UK government has just published its first attempt at setting a minimum cyber security standard for public sector organisations called the Minimum Cyber Security Standard (MCSS), which will be incorporated into the Government Functional Standard for Security.
Peter Batchelor, Director at Skybox Security, argues that although this might initially look like progress, the document is ambiguous in its design and departments need more guidance to achieve the best cybersecurity standards.
Peter Batchelor, Director at Skybox Security:
“The Government’s new Minimum Cyber Security Standard (MCSS) is a vital move towards improving the security of public sector organisations. However, it is unfortunate that it has not been accompanied by more detailed guidance to help them achieve compliance. Despite criticism, these organisations are taking cybersecurity seriously, but given tight budgets, they need the right technology and ample advice as to how their funding should be distributed.

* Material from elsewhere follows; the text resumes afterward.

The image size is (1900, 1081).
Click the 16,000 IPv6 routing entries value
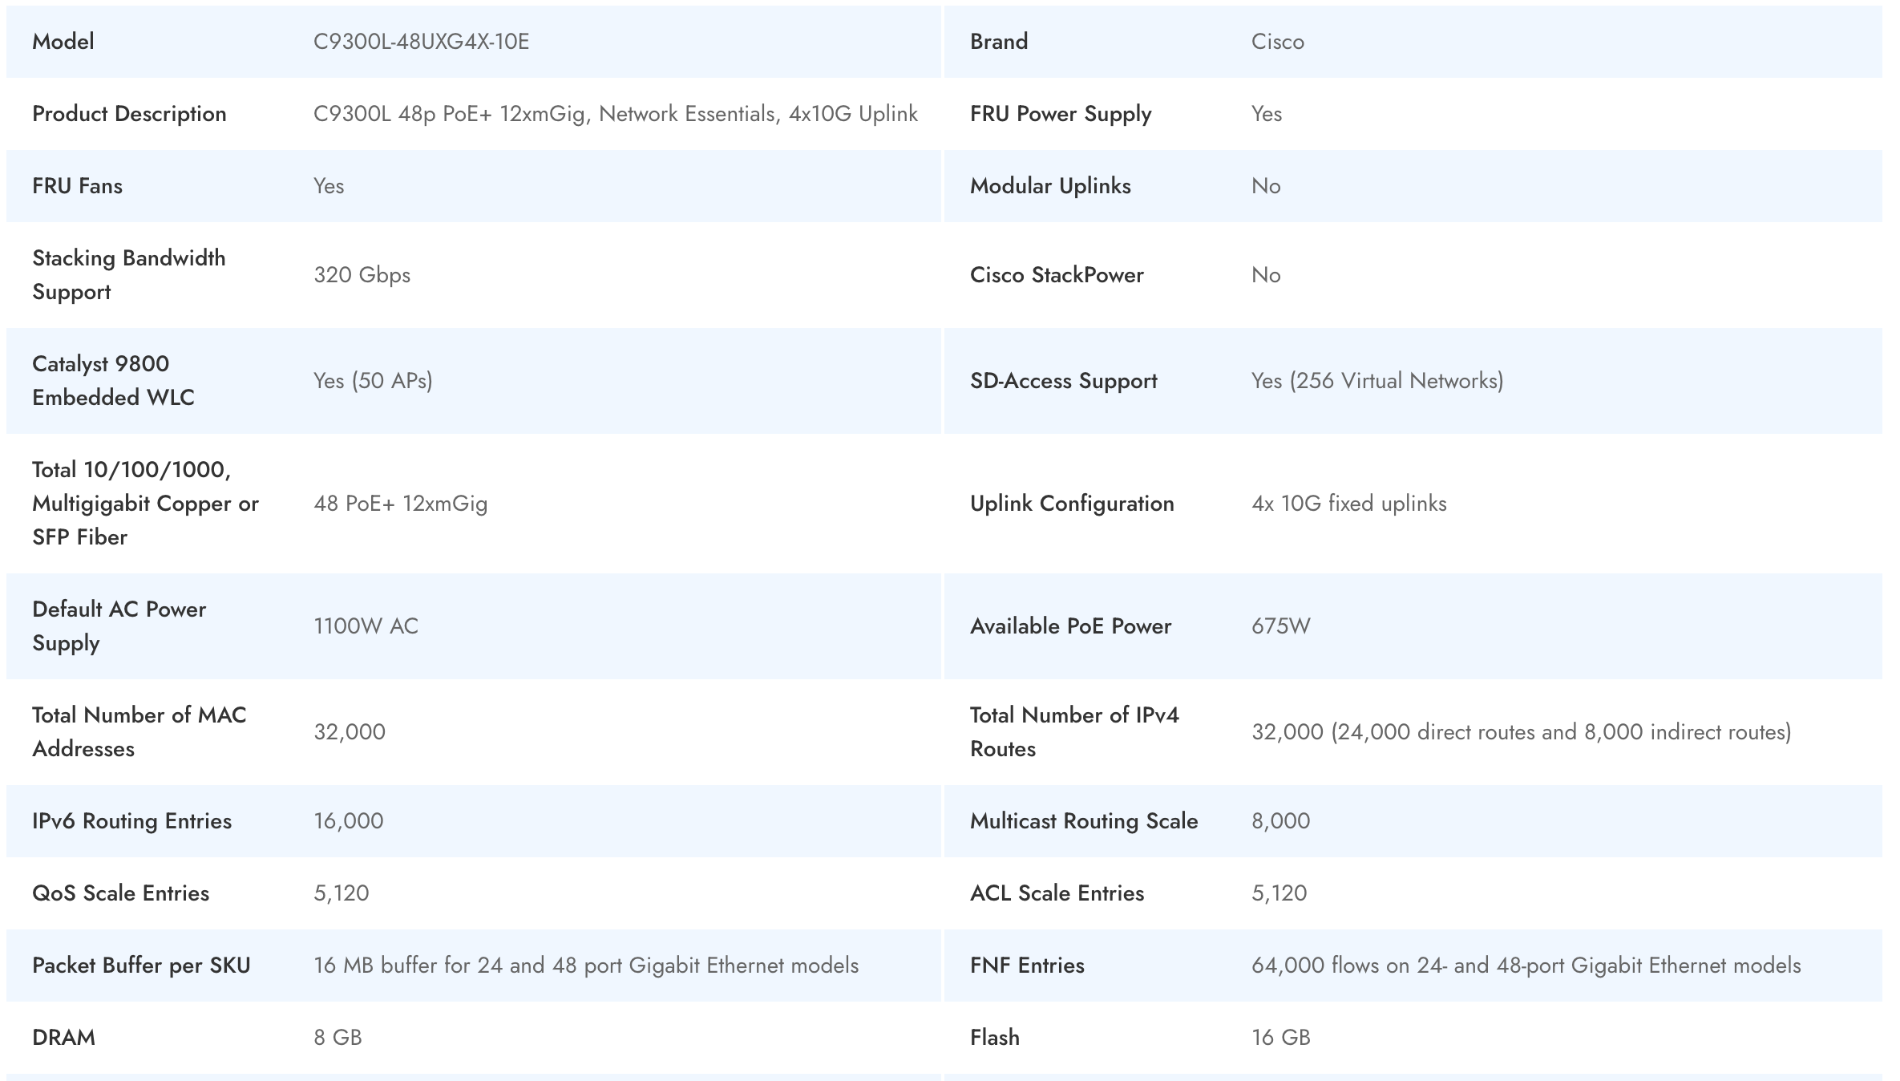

“Section 6 states – Systems which handle sensitive information or key operational services shall be protected from exploitation of known vulnerabilities. The most effective way of meeting this particular requirement is by using technology that offers visibility of threats and vulnerabilities, but then analysing this information can be an overwhelming task for a small and overstretched team of public sector IT specialists. They are desperate for practical support that tells them what the priorities are to work on immediately and automates much of the workload of closing down vulnerabilities effectively.”